Pasien grandemultipara dengan persalinan kala I dan II berlangsung secara normal, plasenta dilahirkan dengan metode aktif. Tidak terdpat komplikasi persalinan. 1.5 jam kemudia diberitahukan bahwa pasien mengalami perdarahan hebat. Hasil pemeriksaan menunjukkan bahwa pasien dalam keadaan syok. 1. Apakah penatalaksanaan persalinan kala III dilakukan dengan benar? Salah. Mengingat bahwa parturien adalah kelompok resiko tinggi mengalami HPP (grandemultipara) maka pada kala I harus sudah dipasang infus. Setelah plaseta lahir diberikan RL 500 ml yang dicampur dengan 5 u Oksitosin.

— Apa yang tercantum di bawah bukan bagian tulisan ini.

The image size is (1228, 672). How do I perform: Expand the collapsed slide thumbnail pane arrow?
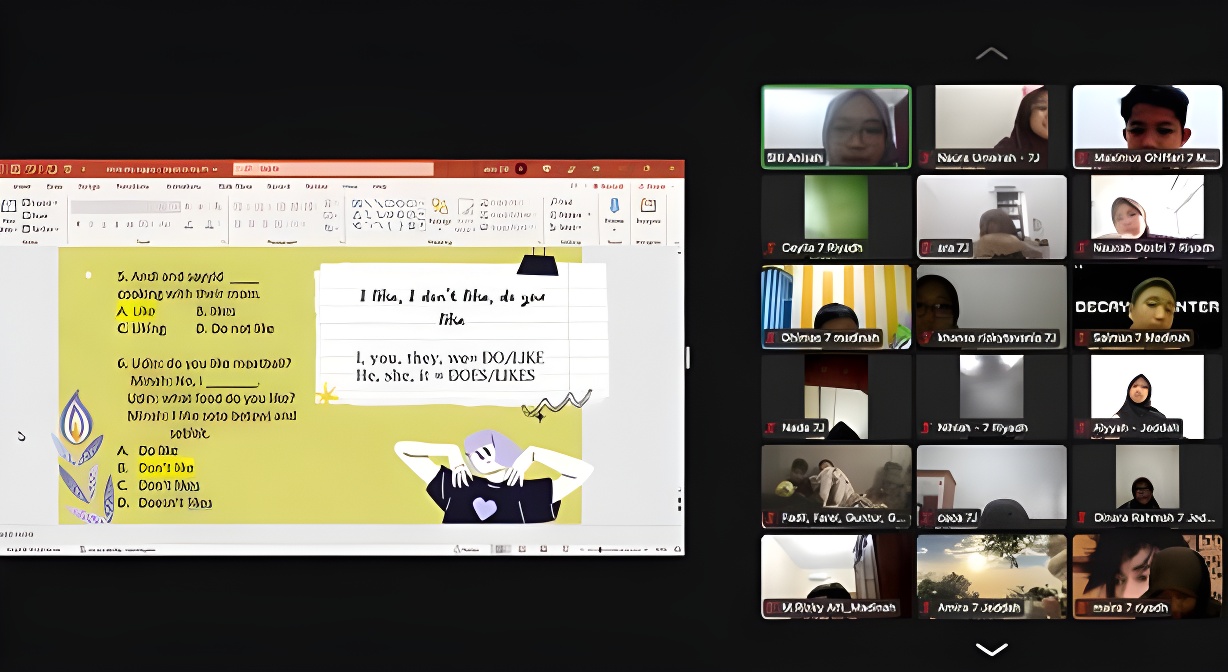[21, 436]
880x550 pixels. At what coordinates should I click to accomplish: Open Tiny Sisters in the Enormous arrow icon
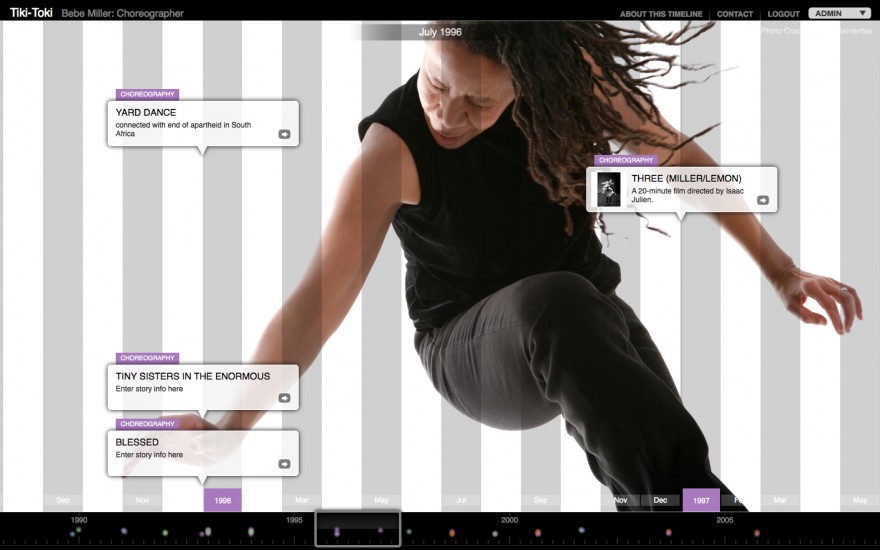(x=284, y=398)
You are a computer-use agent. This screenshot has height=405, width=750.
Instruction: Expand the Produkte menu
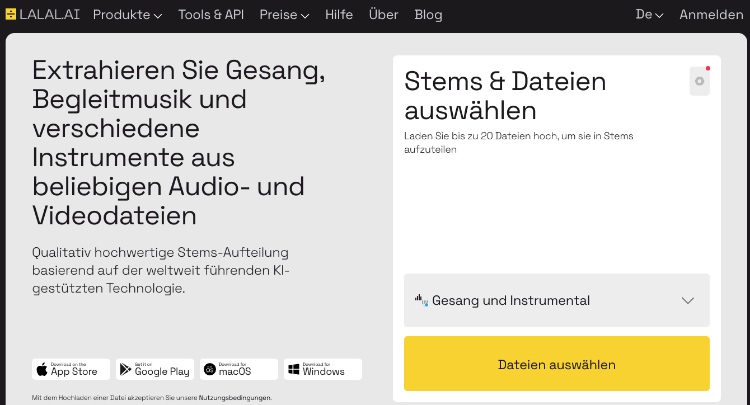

Pasien harus diawasi dengan baik selama 2 jam pasca persalinan (kala IV) untuk memastikan bahwa kontraksi uterus berlangsung dengan baik. Parturien tidak perlu mengalami syok bila observasi perdarahan 2. Apakah anda setuju bahwa langkah pertama dalam penanganan HPP adalah mengukur tekanan darah? Tindakan diatas tidak sepenuhnya salah, mengingat bahwa mengetahui kondisi pasien adalah merupakan langkah penting sebelum melakukan tindakan yang berikutnya. Langkah berikutnya yang dapat dilakukan secara bersamaan dengan pengukuran tekana darah adalah

masase fundus uteri untuk merangsang kontraksi uterus agar perdarahan berhenti. 3. Apa langkah berkutnya untuk pasien ini?

Berikan cairan infuse secara cepat untuk mengkoreksi renjatan hipovolemik Berikan uterotonika berupa infuse oksitosin dan pastikan bahwa uterus ber kontraksi dengan baik Keluarkan bekuan darah dari vagina dan uterus Berikan cytotec perektal 2 tablet Kosongkan kandung kemih.

4. Penatalaksanaan apa yang berikutnya harus dilakukan? Mencari penyebab HPP. Ada 2 penyebab utama HPP : atonia uteri dan robekan jalan lahir. 5. Pada pasien ini apa kemungkinan besar penyebab HPP? Pada pasien grandemultipara seringkali terjadi atonia uteri. 6. Apa tanda klinik Atonia Uteri?

Kontraksi uterus buruk dan dengan masase uterus cenderung segera relaksasi pasca kontraksi.

Perdarahan episodik dan berupa bekuan-bekuan darah.

KASUS 4 Primigravida dengan kala I yang sangat tidak kooperatif oleh karena seringkali menolak dilakukan VT pada saat yang ditentukan. Pada pemeriksaan diketahui dilatasi 7 cm dan pendataran 90%. 1 jam pasca persalinan ditemukan penderita terbaring diatas genangan darah dengan uterus berkontraksi dengan baik dan kandung kemih kosong. 1. Apa yang harus dilakukan pada pasien ini? Pasang infus RL dan pastikan kontraksi uterus dalam keadaan baik. 2. Terlihat adanya darah segar yang mengalir cukup deras dari vagina, apa kemungkinan penyebab HPP? Robekan jalan lahir. 3. Mengapa pasien ini tergolong resiko tinggi mengalami robekan jalan lahir? Besar kemungkinan persalinan janin berlangsung saat dilatasi belum lengkap 4. Apa yang harus dilakukan?

Baringkan pasien pada posisi lithotomi dan lakukan eksplorasi jalan lahir. 5. Setelah melakukan eksplorasi ternyata tidak ditemukan adanya robekan jalan lahir. Bagaimana penatalaksanaan selanjutnya? Lakukan pemeriksaan secara cermat, ada kemungkinan bahwa terjadi robekan servik akibat meneran saat dilatasi servik belum lengkap.